Could you copy out all of the entries exactly?

*Stored data*:
──────────
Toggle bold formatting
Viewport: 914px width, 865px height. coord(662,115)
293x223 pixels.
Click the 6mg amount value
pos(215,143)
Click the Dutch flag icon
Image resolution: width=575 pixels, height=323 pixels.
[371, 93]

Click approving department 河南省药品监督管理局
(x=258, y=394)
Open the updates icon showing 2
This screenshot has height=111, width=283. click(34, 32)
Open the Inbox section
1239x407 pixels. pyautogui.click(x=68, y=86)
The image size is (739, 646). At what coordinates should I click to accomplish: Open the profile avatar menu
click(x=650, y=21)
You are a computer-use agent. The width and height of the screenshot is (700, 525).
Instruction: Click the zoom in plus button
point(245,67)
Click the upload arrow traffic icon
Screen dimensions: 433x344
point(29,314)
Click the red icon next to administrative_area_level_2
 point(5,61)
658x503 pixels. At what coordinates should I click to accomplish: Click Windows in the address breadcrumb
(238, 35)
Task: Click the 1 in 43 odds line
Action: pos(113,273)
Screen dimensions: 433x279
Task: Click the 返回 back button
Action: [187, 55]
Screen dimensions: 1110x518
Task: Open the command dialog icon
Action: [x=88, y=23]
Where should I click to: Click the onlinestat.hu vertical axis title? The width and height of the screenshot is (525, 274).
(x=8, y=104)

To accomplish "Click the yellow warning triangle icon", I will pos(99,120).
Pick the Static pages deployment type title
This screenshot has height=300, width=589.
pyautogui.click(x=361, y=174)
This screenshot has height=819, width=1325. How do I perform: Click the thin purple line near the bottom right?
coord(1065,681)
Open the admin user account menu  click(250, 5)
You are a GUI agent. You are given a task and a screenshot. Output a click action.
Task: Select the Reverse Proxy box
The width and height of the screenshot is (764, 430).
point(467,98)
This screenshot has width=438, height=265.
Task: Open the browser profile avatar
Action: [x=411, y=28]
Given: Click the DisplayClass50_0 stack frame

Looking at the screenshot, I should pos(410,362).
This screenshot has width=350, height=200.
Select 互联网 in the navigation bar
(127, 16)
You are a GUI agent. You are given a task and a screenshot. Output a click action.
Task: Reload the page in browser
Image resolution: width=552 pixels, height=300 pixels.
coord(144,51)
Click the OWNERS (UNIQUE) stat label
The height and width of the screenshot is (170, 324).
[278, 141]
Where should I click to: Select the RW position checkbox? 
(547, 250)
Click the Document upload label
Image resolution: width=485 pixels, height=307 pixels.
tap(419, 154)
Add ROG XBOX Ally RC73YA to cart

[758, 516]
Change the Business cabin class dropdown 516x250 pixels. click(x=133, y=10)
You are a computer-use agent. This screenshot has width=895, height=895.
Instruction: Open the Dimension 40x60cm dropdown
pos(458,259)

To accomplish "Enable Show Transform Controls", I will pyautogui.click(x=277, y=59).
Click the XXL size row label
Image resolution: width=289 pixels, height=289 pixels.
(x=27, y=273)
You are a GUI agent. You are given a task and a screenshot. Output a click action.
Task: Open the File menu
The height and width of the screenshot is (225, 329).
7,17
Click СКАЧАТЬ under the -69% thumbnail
──────────
*Solution to the exercise*:
Toggle bold formatting
Viewport: 914px width, 865px height. coord(662,115)
293x223 pixels.
Click the 6mg amount value
pos(215,143)
Click the Dutch flag icon
Image resolution: width=575 pixels, height=323 pixels.
[371, 93]

Click approving department 河南省药品监督管理局
(x=258, y=394)
Open the updates icon showing 2
This screenshot has height=111, width=283. click(34, 32)
Open the Inbox section
1239x407 pixels. pyautogui.click(x=68, y=86)
The image size is (739, 646). At what coordinates should I click to accomplish: Open the profile avatar menu
click(x=650, y=21)
You are a computer-use agent. The width and height of the screenshot is (700, 525).
Instruction: Click the zoom in plus button
point(245,67)
Click the upload arrow traffic icon
Screen dimensions: 433x344
point(29,314)
Click the red icon next to administrative_area_level_2
 point(5,61)
658x503 pixels. At what coordinates should I click to accomplish: Click Windows in the address breadcrumb
(238, 35)
Task: Click the 1 in 43 odds line
Action: pos(113,273)
Screen dimensions: 433x279
Task: Click the 返回 back button
Action: [187, 55]
Screen dimensions: 1110x518
Task: Open the command dialog icon
Action: [x=88, y=23]
Where should I click to: Click the onlinestat.hu vertical axis title? The width and height of the screenshot is (525, 274).
(x=8, y=104)

To accomplish "Click the yellow warning triangle icon", I will pos(99,120).
Pick the Static pages deployment type title
This screenshot has height=300, width=589.
pyautogui.click(x=361, y=174)
This screenshot has height=819, width=1325. How do I perform: Click the thin purple line near the bottom right?
coord(1065,681)
Open the admin user account menu  click(250, 5)
You are a GUI agent. You are given a task and a screenshot. Output a click action.
Task: Select the Reverse Proxy box
The width and height of the screenshot is (764, 430).
point(467,98)
This screenshot has width=438, height=265.
Task: Open the browser profile avatar
Action: [x=411, y=28]
Given: Click the DisplayClass50_0 stack frame

Looking at the screenshot, I should pos(410,362).
This screenshot has width=350, height=200.
Select 互联网 in the navigation bar
(127, 16)
You are a GUI agent. You are given a task and a screenshot. Output a click action.
Task: Reload the page in browser
Image resolution: width=552 pixels, height=300 pixels.
coord(144,51)
Click the OWNERS (UNIQUE) stat label
The height and width of the screenshot is (170, 324).
[278, 141]
Where should I click to: Select the RW position checkbox? 
(547, 250)
Click the Document upload label
Image resolution: width=485 pixels, height=307 pixels.
tap(419, 154)
Add ROG XBOX Ally RC73YA to cart

[758, 516]
Change the Business cabin class dropdown 516x250 pixels. click(x=133, y=10)
You are a computer-use agent. This screenshot has width=895, height=895.
Instruction: Open the Dimension 40x60cm dropdown
pos(458,259)

To accomplish "Enable Show Transform Controls", I will pyautogui.click(x=277, y=59).
Click the XXL size row label
Image resolution: width=289 pixels, height=289 pixels.
(x=27, y=273)
You are a GUI agent. You are given a task and a screenshot. Output a click action.
Task: Open the File menu
The height and width of the screenshot is (225, 329).
7,17
Click СКАЧАТЬ under the -69% thumbnail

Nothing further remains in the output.